***** Stored data
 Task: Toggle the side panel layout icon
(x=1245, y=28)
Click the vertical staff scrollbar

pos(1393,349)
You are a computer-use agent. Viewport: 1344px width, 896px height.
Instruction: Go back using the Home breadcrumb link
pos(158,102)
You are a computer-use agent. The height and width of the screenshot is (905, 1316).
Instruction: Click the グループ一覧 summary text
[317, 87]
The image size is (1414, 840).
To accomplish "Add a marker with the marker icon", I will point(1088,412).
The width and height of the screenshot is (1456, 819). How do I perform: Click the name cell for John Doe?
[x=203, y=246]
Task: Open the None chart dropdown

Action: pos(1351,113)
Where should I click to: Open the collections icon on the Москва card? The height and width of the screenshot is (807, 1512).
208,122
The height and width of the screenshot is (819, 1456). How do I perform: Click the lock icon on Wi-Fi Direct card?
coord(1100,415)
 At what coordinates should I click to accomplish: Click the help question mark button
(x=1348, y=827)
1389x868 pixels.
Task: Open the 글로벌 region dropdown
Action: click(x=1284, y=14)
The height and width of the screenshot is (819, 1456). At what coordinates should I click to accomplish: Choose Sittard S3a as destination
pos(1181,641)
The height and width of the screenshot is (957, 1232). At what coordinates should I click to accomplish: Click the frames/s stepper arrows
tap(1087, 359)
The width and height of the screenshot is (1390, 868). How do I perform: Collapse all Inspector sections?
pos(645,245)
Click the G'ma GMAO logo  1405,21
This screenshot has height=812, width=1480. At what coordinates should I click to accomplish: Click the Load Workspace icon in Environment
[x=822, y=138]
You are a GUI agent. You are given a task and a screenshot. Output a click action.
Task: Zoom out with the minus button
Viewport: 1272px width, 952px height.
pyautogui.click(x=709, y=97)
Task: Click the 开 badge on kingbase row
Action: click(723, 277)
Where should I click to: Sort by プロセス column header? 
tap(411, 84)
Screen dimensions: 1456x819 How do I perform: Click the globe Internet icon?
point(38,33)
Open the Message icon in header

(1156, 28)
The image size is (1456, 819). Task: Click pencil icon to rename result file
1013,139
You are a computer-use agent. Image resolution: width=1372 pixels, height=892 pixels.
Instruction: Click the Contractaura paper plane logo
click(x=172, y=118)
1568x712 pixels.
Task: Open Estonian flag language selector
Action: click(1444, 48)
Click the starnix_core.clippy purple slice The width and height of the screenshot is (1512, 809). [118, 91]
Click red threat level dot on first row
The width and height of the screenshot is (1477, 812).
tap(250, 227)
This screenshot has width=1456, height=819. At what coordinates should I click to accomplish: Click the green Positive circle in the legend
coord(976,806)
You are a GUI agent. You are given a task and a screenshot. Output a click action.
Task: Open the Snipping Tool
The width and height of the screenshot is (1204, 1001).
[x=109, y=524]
**********
**Work to be completed:**
Each entry above needs to be output exactly.

**Task result:**
 Task: Toggle the side panel layout icon
(x=1245, y=28)
Click the vertical staff scrollbar

pos(1393,349)
You are a computer-use agent. Viewport: 1344px width, 896px height.
Instruction: Go back using the Home breadcrumb link
pos(158,102)
You are a computer-use agent. The height and width of the screenshot is (905, 1316).
Instruction: Click the グループ一覧 summary text
[317, 87]
The image size is (1414, 840).
To accomplish "Add a marker with the marker icon", I will point(1088,412).
The width and height of the screenshot is (1456, 819). How do I perform: Click the name cell for John Doe?
[x=203, y=246]
Task: Open the None chart dropdown

Action: pos(1351,113)
Where should I click to: Open the collections icon on the Москва card? The height and width of the screenshot is (807, 1512).
208,122
The height and width of the screenshot is (819, 1456). How do I perform: Click the lock icon on Wi-Fi Direct card?
coord(1100,415)
 At what coordinates should I click to accomplish: Click the help question mark button
(x=1348, y=827)
1389x868 pixels.
Task: Open the 글로벌 region dropdown
Action: click(x=1284, y=14)
The height and width of the screenshot is (819, 1456). At what coordinates should I click to accomplish: Choose Sittard S3a as destination
pos(1181,641)
The height and width of the screenshot is (957, 1232). At what coordinates should I click to accomplish: Click the frames/s stepper arrows
tap(1087, 359)
The width and height of the screenshot is (1390, 868). How do I perform: Collapse all Inspector sections?
pos(645,245)
Click the G'ma GMAO logo  1405,21
This screenshot has height=812, width=1480. At what coordinates should I click to accomplish: Click the Load Workspace icon in Environment
[x=822, y=138]
You are a GUI agent. You are given a task and a screenshot. Output a click action.
Task: Zoom out with the minus button
Viewport: 1272px width, 952px height.
pyautogui.click(x=709, y=97)
Task: Click the 开 badge on kingbase row
Action: click(723, 277)
Where should I click to: Sort by プロセス column header? 
tap(411, 84)
Screen dimensions: 1456x819 How do I perform: Click the globe Internet icon?
point(38,33)
Open the Message icon in header

(1156, 28)
The image size is (1456, 819). Task: Click pencil icon to rename result file
1013,139
You are a computer-use agent. Image resolution: width=1372 pixels, height=892 pixels.
Instruction: Click the Contractaura paper plane logo
click(x=172, y=118)
1568x712 pixels.
Task: Open Estonian flag language selector
Action: click(1444, 48)
Click the starnix_core.clippy purple slice The width and height of the screenshot is (1512, 809). [118, 91]
Click red threat level dot on first row
The width and height of the screenshot is (1477, 812).
tap(250, 227)
This screenshot has width=1456, height=819. At what coordinates should I click to accomplish: Click the green Positive circle in the legend
coord(976,806)
You are a GUI agent. You are given a task and a screenshot. Output a click action.
Task: Open the Snipping Tool
The width and height of the screenshot is (1204, 1001).
[x=109, y=524]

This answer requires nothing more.